David Capps-Tunwell, David G Passmore and Stephan Harrison.
Abstract:
Archaeological survey in the Forêt Domaniale des Andaines has recorded nearly 900 discrete earthwork bunkers, building foundations, trenches, and other features associated with WWII German fuel, munitions and logistics depots. Documentary evidence establishes that these depots were administered from Bagnoles de l’Orne and were a key component of the Seventh Army logistics network before and during the Normandy Campaign of June-August 1944. Post-war survival of features has been remarkably good in this forested setting and it is argued that this likely constitutes one of the best-preserved and most extensive examples of a non-hardened WWII archaeological landscape yet documented in Western Europe.
Location: DOI: 10.1007/s10761-015-0287-4
Journal Name: International Journal of Historical Archaeology
Publication Date: 2015
Second World War conflict archaeology in the forests of north-west Europe
David G Passmore, Stephan Harrison and David Capps Tunwell.
Abstract:
Concrete fortifications have long served as battle-scarred memorials of the Second World War. The forests of north-west Europe, meanwhile, have concealed a preserved landscape of earthwork field fortifications, military support structures and bomb- and shell-craters that promise to enhance our understanding of the conflict landscapes of the 1944 Normandy Campaign and the subsequent battles in the Ardennes and Hürtgenwald forests. Recent survey has revealed that the archaeology surviving in wooded landscapes can significantly enhance our understanding of ground combat in areas covered by forest. In particular, this evidence sheds new light on the logistical support of field armies and the impact of Allied bombing on German installations.

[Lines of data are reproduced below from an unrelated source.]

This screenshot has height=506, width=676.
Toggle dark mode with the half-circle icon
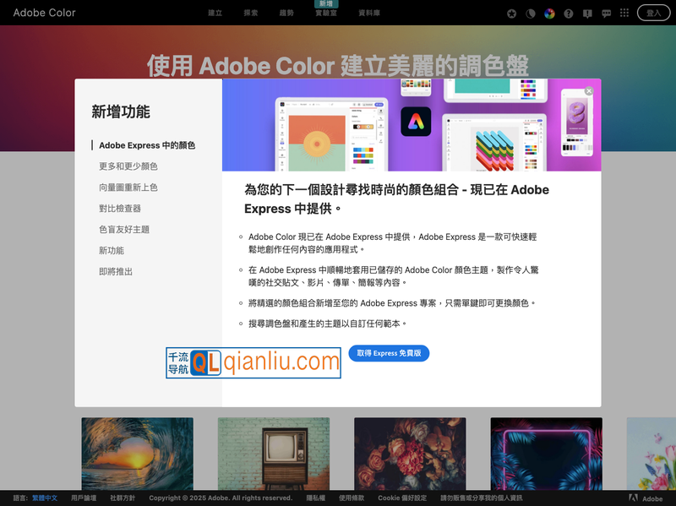(x=531, y=14)
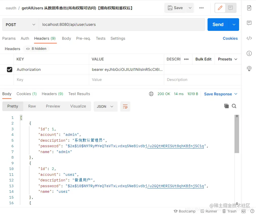
Task: Open the Cookies link
Action: pyautogui.click(x=230, y=38)
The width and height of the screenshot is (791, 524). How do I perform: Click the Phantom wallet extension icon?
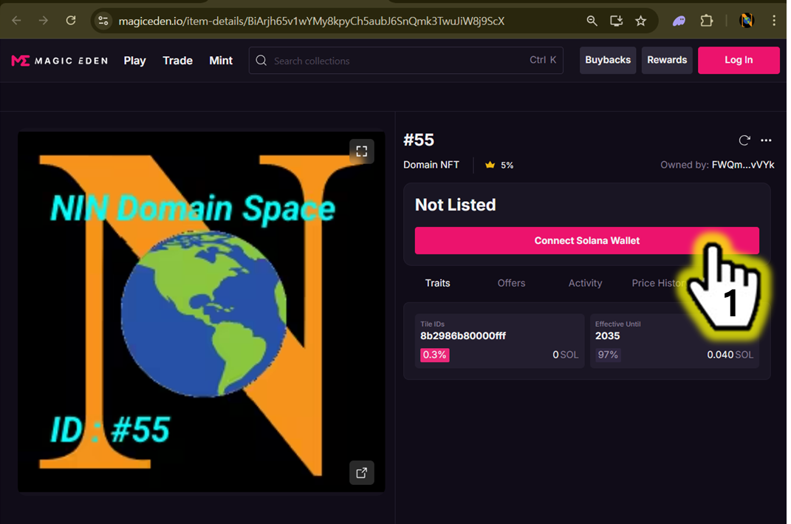679,21
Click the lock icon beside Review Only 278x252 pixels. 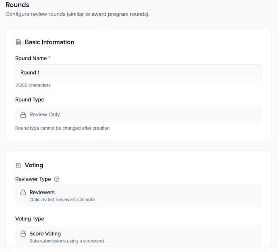pos(23,115)
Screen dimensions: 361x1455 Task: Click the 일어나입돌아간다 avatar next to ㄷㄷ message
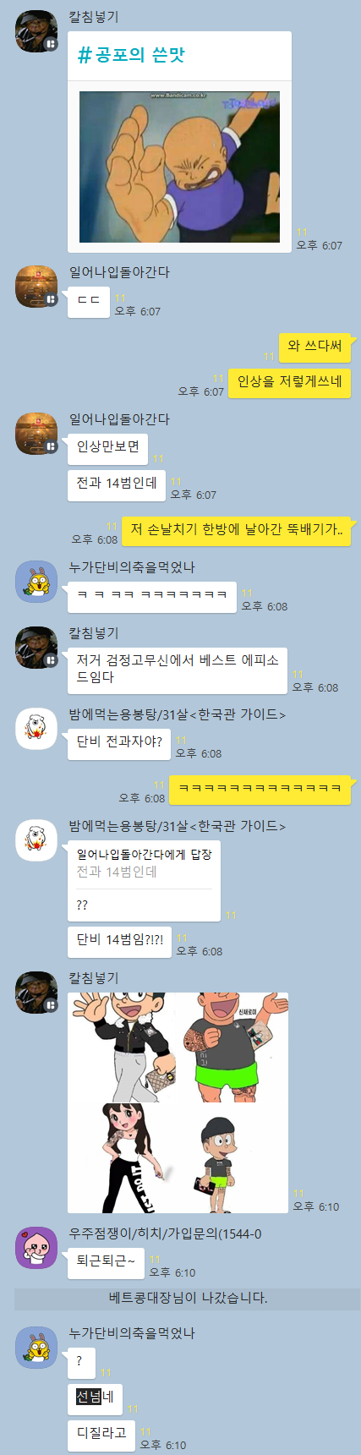pyautogui.click(x=36, y=287)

Location: https://doi.org/10.1017/S0003598X00115455
Journal Name: Antiquity
Publication Date: 2014
Landscape of Logistics: The Archaeology and Geography of WWII German Military Supply Depots in Central Normandy, North-west France
David G Passmore, David Capps Tunwell and Stephan Harrison.
Abstract:
Earthworks associated with WWII German military supply depots are shown to be well preserved on the modern forest floors of the Forêt domaniale des Andaines in central Normandy, North-west France, and are located within the record of the Seventh Army logistics network developed prior to the D-Day landings in June 1944. Features are typically located alongside forest roads and tracks and collectively amount to a military archaeological landscape that extends for nearly 10 km. Pilot survey of 50 discrete features demonstrates that at least three different storage facilities are evident, with variations in the size and morphology of bunkers that are consistent with the requirements of different types of munitions, fuel, foodstuffs, and vehicles. Numerous bomb craters also record Allied attempts to destroy the facilities. It is concluded that by the standards of WWII archaeology in the North-west European theatre, the Forêt domaniale des Andaines has permitted an exceptional state of preservation for non-hardened military facilities and combat-related damage.